Stored data:
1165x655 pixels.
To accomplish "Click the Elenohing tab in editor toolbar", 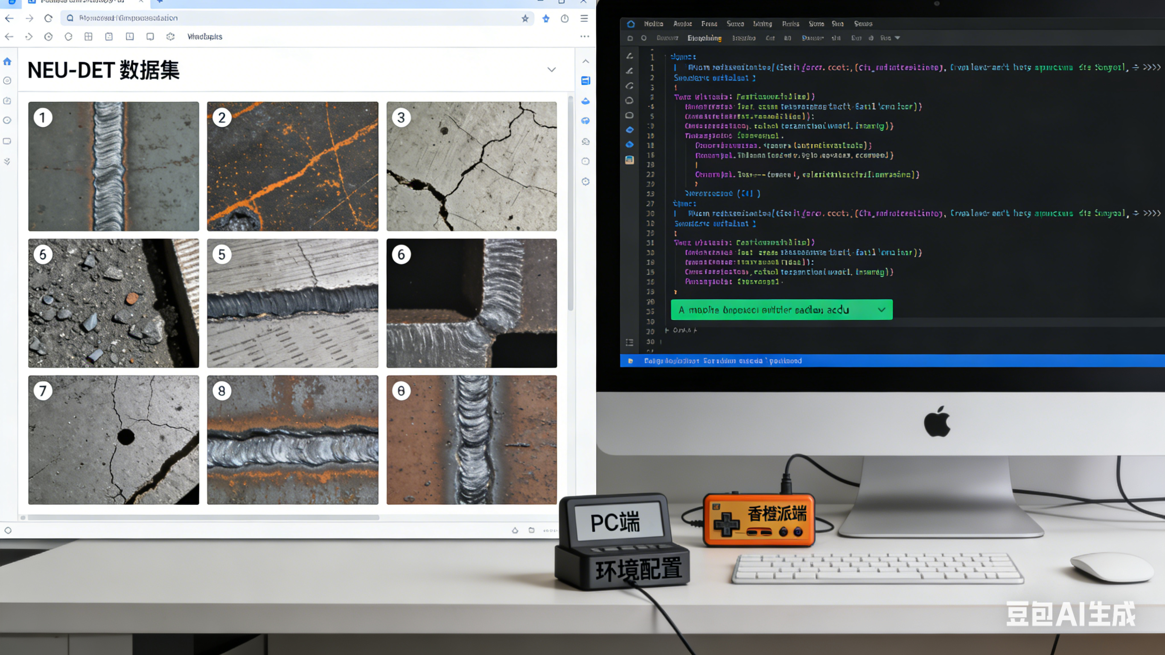I will coord(704,38).
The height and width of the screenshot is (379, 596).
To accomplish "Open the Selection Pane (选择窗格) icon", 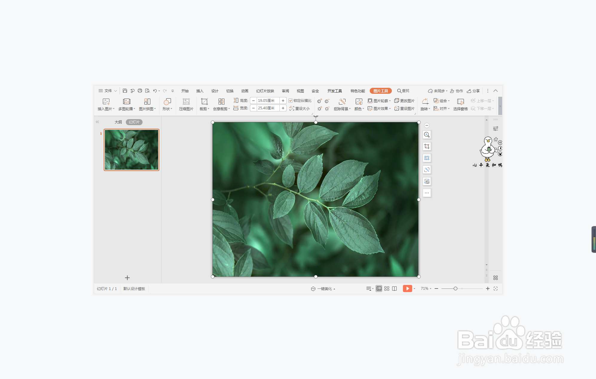I will pyautogui.click(x=460, y=102).
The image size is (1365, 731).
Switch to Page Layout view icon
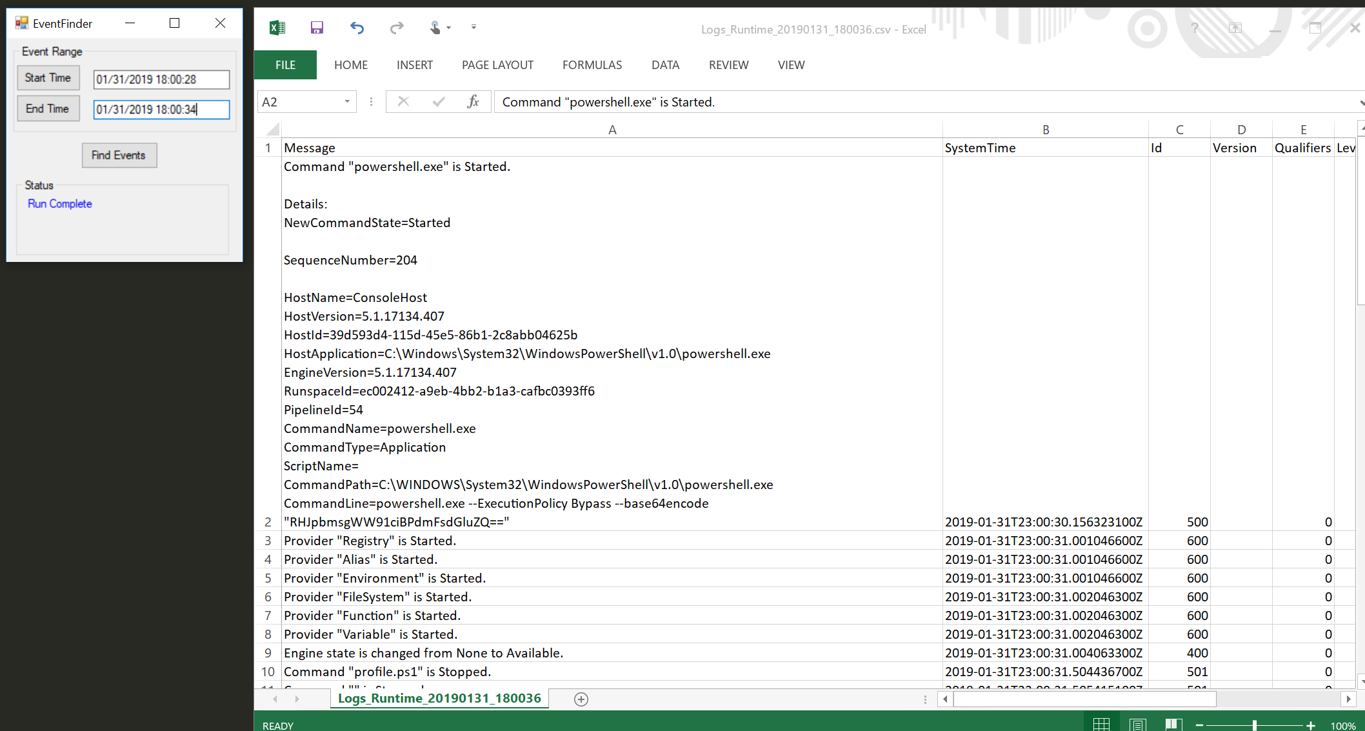(1137, 725)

- _YOUR INSTRUCTIONS_
Find the line containing "The image size is (1365, 731).", then extract it and every line after it to the end of the data above, exactly and nothing else, without pictures.

- _EXERCISE SOLUTION_
The image size is (1365, 731).
Switch to Page Layout view icon
(1137, 725)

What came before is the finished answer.